On the market correction: the 2025 playbook is instructive. March 2025 marked the start of the tariffs discussion — one of the worst months in nearly 100 years. Liberation Day on 9 April brought one of the deepest single-day drops in market history. And then: a full-scale recovery in May and June that made those months some of the best in recent history. Those who sold into fear crystallised losses. Those who stayed did not.
The greatest risk remains what it has always been: being out of the market when it decides to move.
PORTFOLIO POSITIONING: CONVICTION MAINTAINED
We have made no reactive changes to the portfolio. This is a deliberate choice, not an oversight.
Our Barbell architecture — 70% liquid, 30% illiquid — was designed precisely for this type of environment. The meaningful tilt toward hedge fund strategies within the liquid sleeve — representing 40% of our liquid allocation — has done exactly what it was built to do. Our hedge fund sleeve gained 3.12% in Q1, at a time when the S&P 500 lost 7.4% and the Nasdaq entered correction. This is not a coincidence. It is the result of a deliberate allocation decision taken before the storm arrived. In turbulent times, the most disciplined investors do not simply survive — they find a way to compound. Q1 2026 has been a meaningful validation of that approach.
On the illiquid side, our conviction positions remain intact. our private market positions in Anduril, Neuralink, xAI, Crusoe — alongside other illiquid holdings are not derivatives of oil prices or Fed policy. They are positions in the infrastructure of the next decade — built on cash flows, secular demand, and structural necessity that a four-week geopolitical event does not alter. Anduril, in the current environment, has seen its strategic thesis reinforced rather than weakened. We are not sellers.
We are, however, watching three things closely as we move into Q2. First: whether the April 6th Iran deadline produces a material escalation or a further extension — the resolution path will determine how quickly the energy risk premium unwinds. Second: whether the April 28-29 FOMC meeting provides any clarity on the rate path under an energy shock. Third: whether Q1 earnings season, beginning in mid-April, confirms or challenges the 12.5% earnings growth estimate currently priced by the market.
These are the data points that will inform any tactical adjustments. Until they arrive, discipline holds.
A FINAL THOUGHT
Gold at $4,524. The 10-year Treasury at its highest yield since July. The VIX at 31. These are not numbers that suggest complacency — and we are not complacent.
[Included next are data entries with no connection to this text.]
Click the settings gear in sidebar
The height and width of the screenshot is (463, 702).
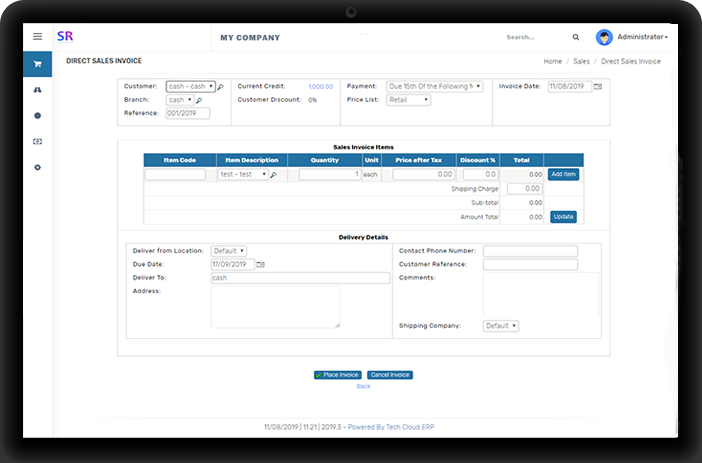click(37, 167)
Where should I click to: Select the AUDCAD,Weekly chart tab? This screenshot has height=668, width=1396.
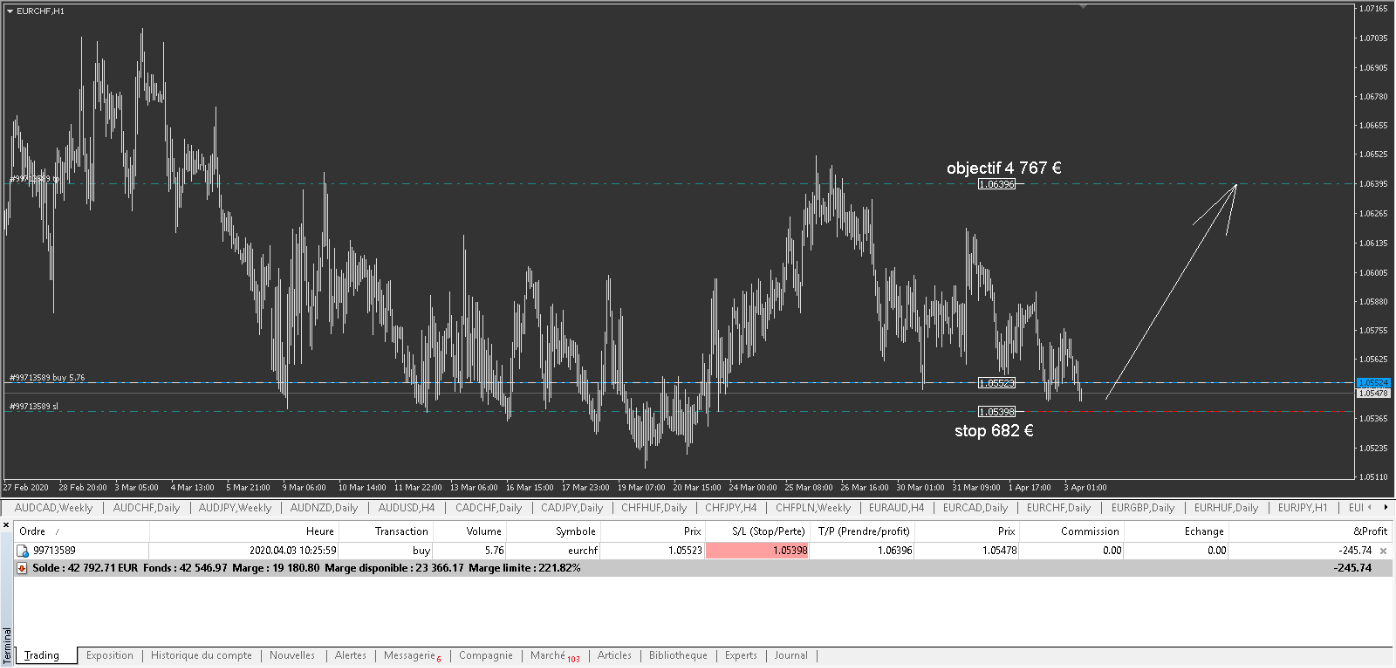(53, 508)
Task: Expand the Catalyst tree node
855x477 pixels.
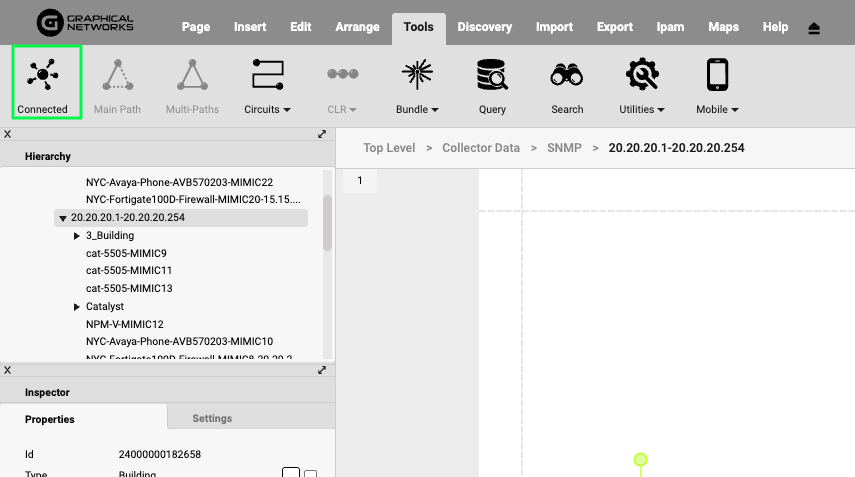Action: click(x=77, y=307)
But they are also numbers that have historically marked periods of peak fear, not structural collapse. Every significant drawdown we have navigated — 2020, 2022, 2025 — has felt, in the moment, like the one that would not recover. They all did. The mechanism of recovery is always the same: uncertainty resolves, risk premiums compress, and capital that was patient enough to remain invested captures the return.
We said in January: we would rather be approximately right than precisely mistaken. We stand by that. The thesis has not broken. The environment has worsened. Those are two different things.
It remains a privilege to steward your capital through moments like this. We do not take that trust lightly — and we never will.